When Clerc founded the American Asylum at Hartford with Thomas Gallaudet in 1817, he not only introduced Sign as the medium of all deaf schooling in the United States but also introduced a remarkable school system—one that has no exact parallel in the speaking world. Other residential schools for the deaf soon opened throughout the country, all using the Sign that had evolved at Hartford. Virtually all the teachers in these schools were educated at Hartford, and most had met the charismatic Clerc. They contributed their own indigenous signs and later spread an increasingly polished and generalized ASL in many parts of the country, a
nd the standards and aspirations of the deaf continually rose.

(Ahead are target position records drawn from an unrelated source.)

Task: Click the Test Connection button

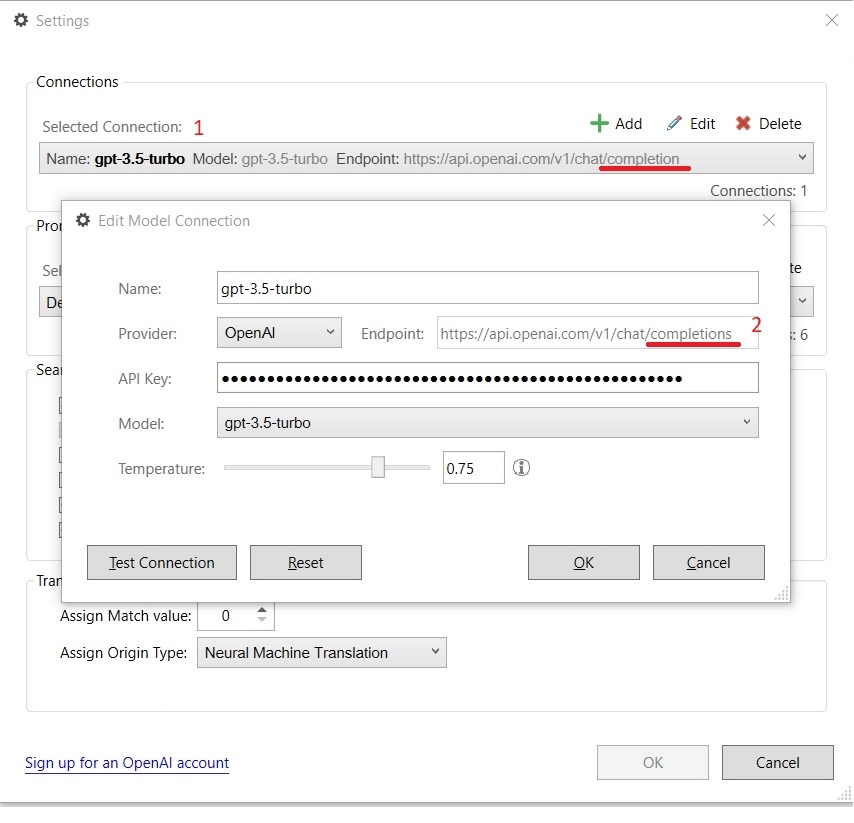Action: tap(161, 562)
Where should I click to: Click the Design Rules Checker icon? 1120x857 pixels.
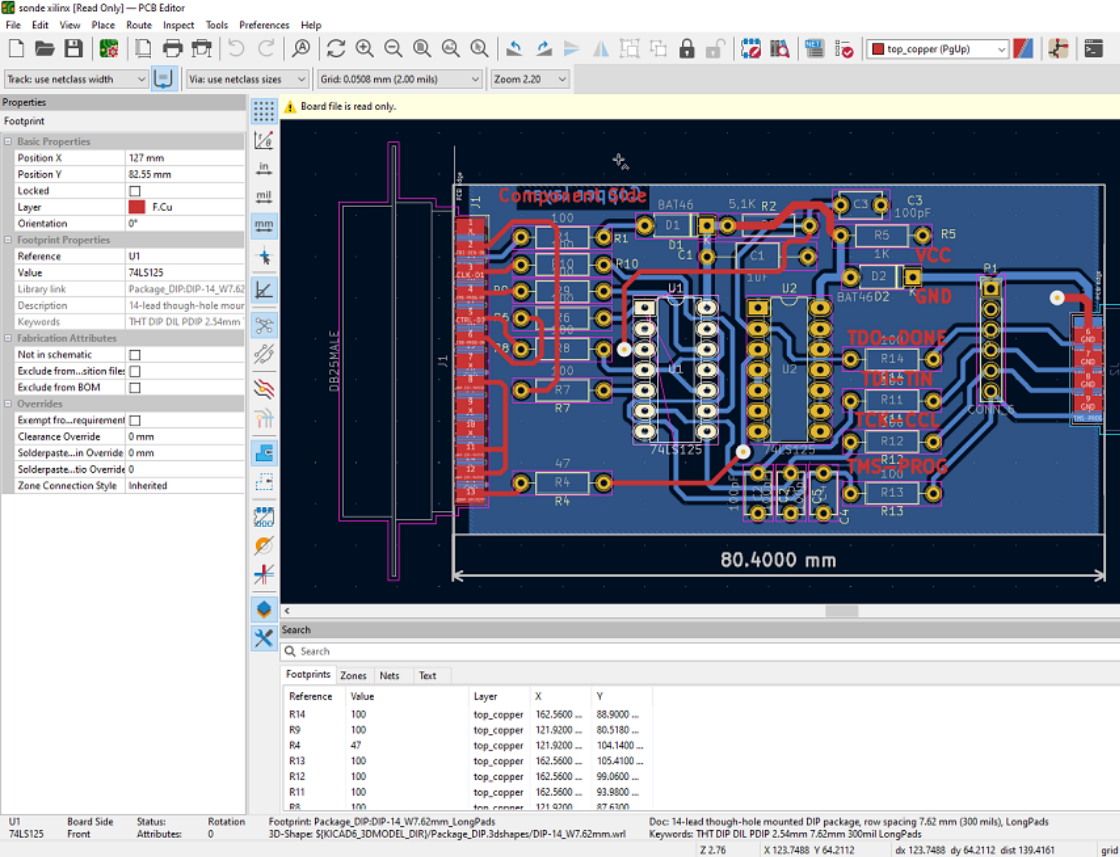845,48
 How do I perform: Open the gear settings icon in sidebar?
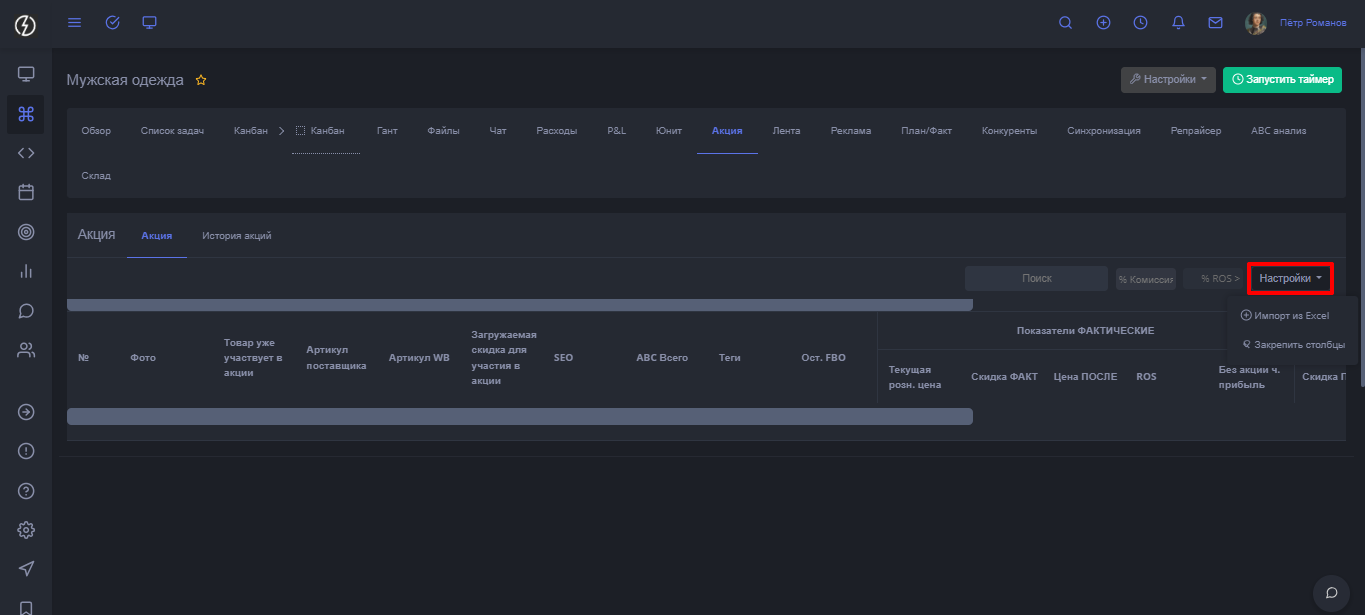pos(26,530)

The unique pattern of transmission of deaf culture relates equally to the deaf’s language (Sign) and to their schools. These schools acted as foci for the deaf community, passing down deaf history and culture from one generation to the next. Their influence went well beyond the classroom: commonly, deaf communities would spring up around the schools, and graduates would often remain close to the school, or even take jobs working in the school. And crucially, most of these schools for the deaf were residential schools, as Carol Padden and Tom Humphries point out: 146
146. Padden and Humphries, 1988, p. 6.
The most significant aspect of residential life is the dormitory. In the dormitories, away from the structured control of the classroom, deaf children are introduced to the social life of deaf people. In the informal dormitory environment, children not only learn sign language but the content of the culture. In this way, the schools become hubs of the communities that surround them, preserving for the next generation the culture of earlier generations…This unique pattern of transmission lies at the heart of the culture. 147
147. Such considerations should be taken into account in relation to the current controversies about ‘special’ schools or ‘mainstreaming.’ Mainstreaming—educating deaf children with the non-deaf—has the advantage of introducing the deaf to others, the world-at-large (at least, this is the supposition); but it may also introduce an isolation of its own—and serve to cut the deaf off from their own language and culture. There is much pressure, in the United States, Canada, England, and elsewhere at this time, to shut down residential and other special schools for the deaf. Sometimes this is done under the aegis of civil rights for the handicapped, giving them the right to ‘equal access’ or to the ‘least restrictive’ educational environment. But the deaf—at least the profoundly and prelingually deaf, whose native and communal language is Sign—are in a very special, indeed unique, category. They cannot be compared with any other group of pupils. The deaf do not regard themselves as handicapped, but as a linguistic and cultural minority, who have the need, and indeed the right, to be together, to go to school together, to learn in a language which is accessible to them, and to live in the company and community of others of their kind.